**What the task requires**
When you reach the line that contains "Click the green Mobile type tag", please begin copying, and carry on exactly to the last line of the material, leaving out every picture.

**Data for analysis**
╔══
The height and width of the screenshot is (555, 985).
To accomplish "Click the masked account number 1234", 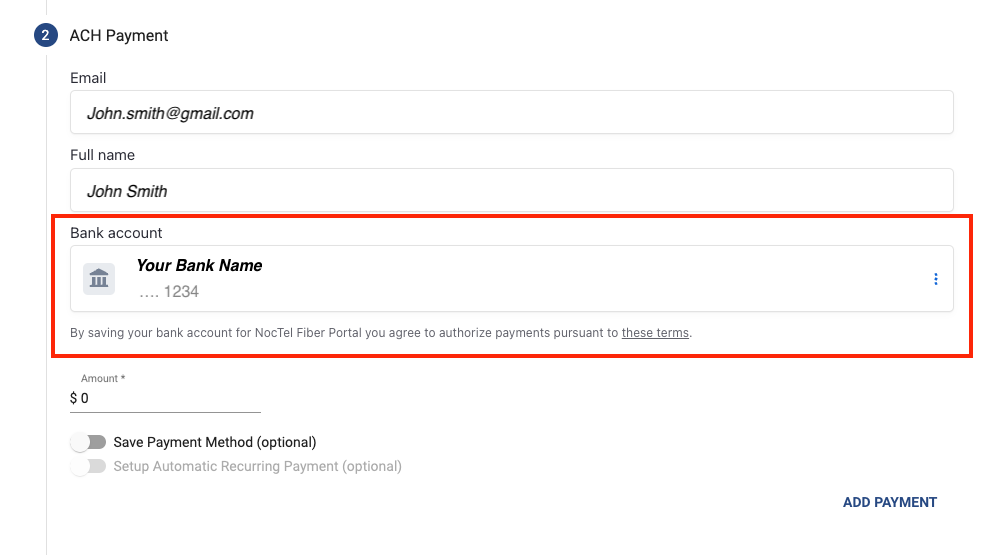I will click(x=169, y=292).
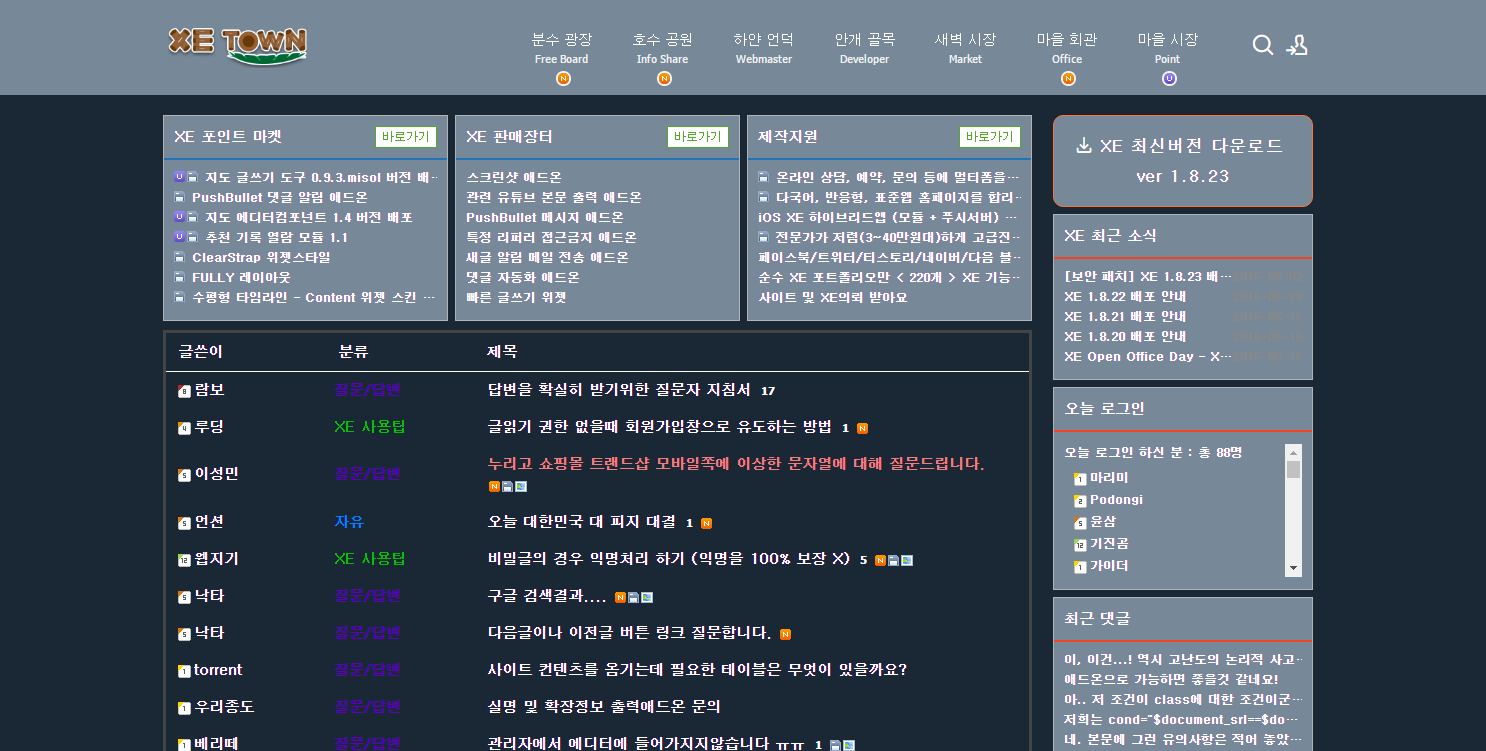Click the N badge under 분수 광장 Free Board
The width and height of the screenshot is (1486, 751).
tap(562, 77)
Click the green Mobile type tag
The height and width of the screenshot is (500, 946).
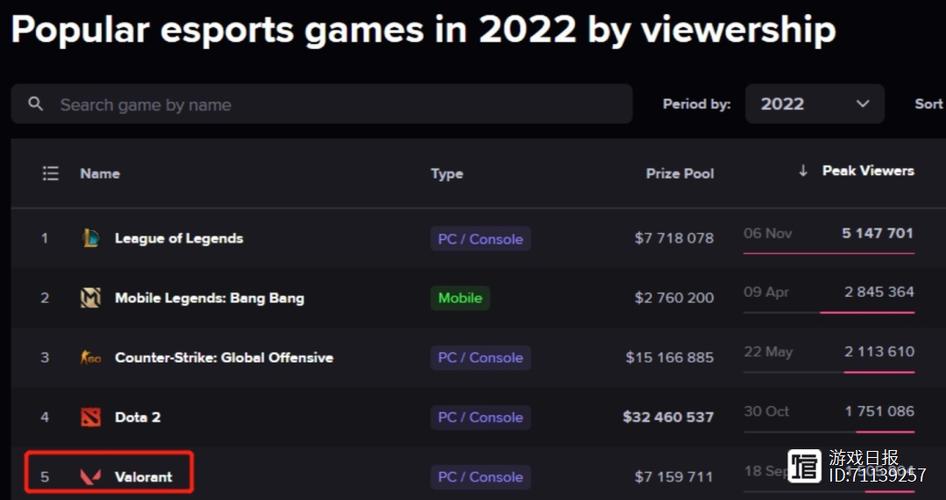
╚══
**Solution**
Click the green Mobile type tag
The height and width of the screenshot is (500, 946).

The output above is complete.